Nowadays, though, as we’re all only too aware, nutty wood just isn’t going to cut it, and the face of any child given an orange on December 25 will look at you as though you’d just presented some sort of gift-wrapped maths lesson.
Children these days have grand designs. They want a lifesize robot dinosaur that plays MP3s out of its roaring mouth. They want a Glock 9mm with a built-in camera because that makes it easier to put their shootings straight onto YouTube. They also would like an iPod that doubles as a Subaru Impreza. If you add together the weight of that lot per child around the world, poor old Santa’s kerb sleighweight has increased a trillionfold, and before he knows where he is, he’s being fined by Ken Livingstone. And that’s even before anyone has emissions-tested his reindeer.
But it would be pointless to rail against the commercialisation of Christmas, because it’s an unstoppable tide. Bah humbug!
Virtually every news bulletin leads with a report on the state of high street sales. Bespectacled economists tell us that should this year’s Christmas not be sufficiently commercial, the country will go bankrupt and the bailiffs will arrive from China. If you don’t go out and spend money on that Body Shop bath gift set, house prices will fall and we will enter a long winter of discontent. In fact, as Christmas shoppers, we are the last defence against the coming of the “financial storm” that is certainly heading our way.
The shops haven’t been slow to recognise this. This year more than any other, if you pick up any newspaper or magazine, out of it will spew catalogue upon catalogue of gadgets and gifts like papery vomit. In shops I now make sure I pick magazines from the shelf by their top right-hand corner, thereby ensuring that all of the gift pamphlets full of electric wine-bottle openers and leather-look “bedroom valets” for the overnight storage of keys and coins immediately fall onto the floor, saving me from taking them home.
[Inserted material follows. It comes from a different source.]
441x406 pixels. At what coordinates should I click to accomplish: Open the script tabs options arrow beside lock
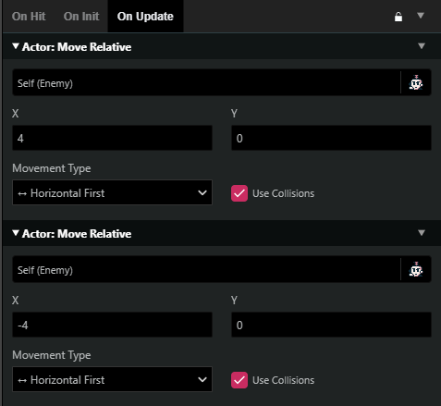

Yes, there is a veritable plague of gift catalogues visited upon all our houses. Open one at random and you’ll find an eye-bursting display of helicopters that can fly indoors and bedside alarm-clock cubes that change colour. Turn over the page and there’s a flowery wheelie-bin cover and a credit card torch that’s as thin as Posh Spice. Christmas is a gift war of attrition waged by retail generals whose chief weapons are glossy free catalogues. And they’re winning.
As the big day approaches and the wine becomes mulled, I find myself settling on the sofa staring wistfully at pictures of solar-powered garden lights disguised as a rock. For some reason I suddenly need a sonic mole chaser and a foldaway ramp that will help my dog get into the back of a car. And I don’t even have a dog.
I’ve been hypnotised by the promise of a better life, the entrance to which is calling to me from a booklet of “inspired and stylish gift ideas”. I want these things and I want them brought by Santa on a sleigh that can fly indoors, pulled by 12 Robosapien robot dinosaurs (batteries not included).
Normally, of course, I would feel guilty about this desire, about my flesh being so weak that all it took for me to give in to temptation was a picture of a remote-controlled car. But this year is different: I feel as if it is my patriotic duty to spend lots of money on absolute tat. This year I can have my expensive Christmas cake and eat it.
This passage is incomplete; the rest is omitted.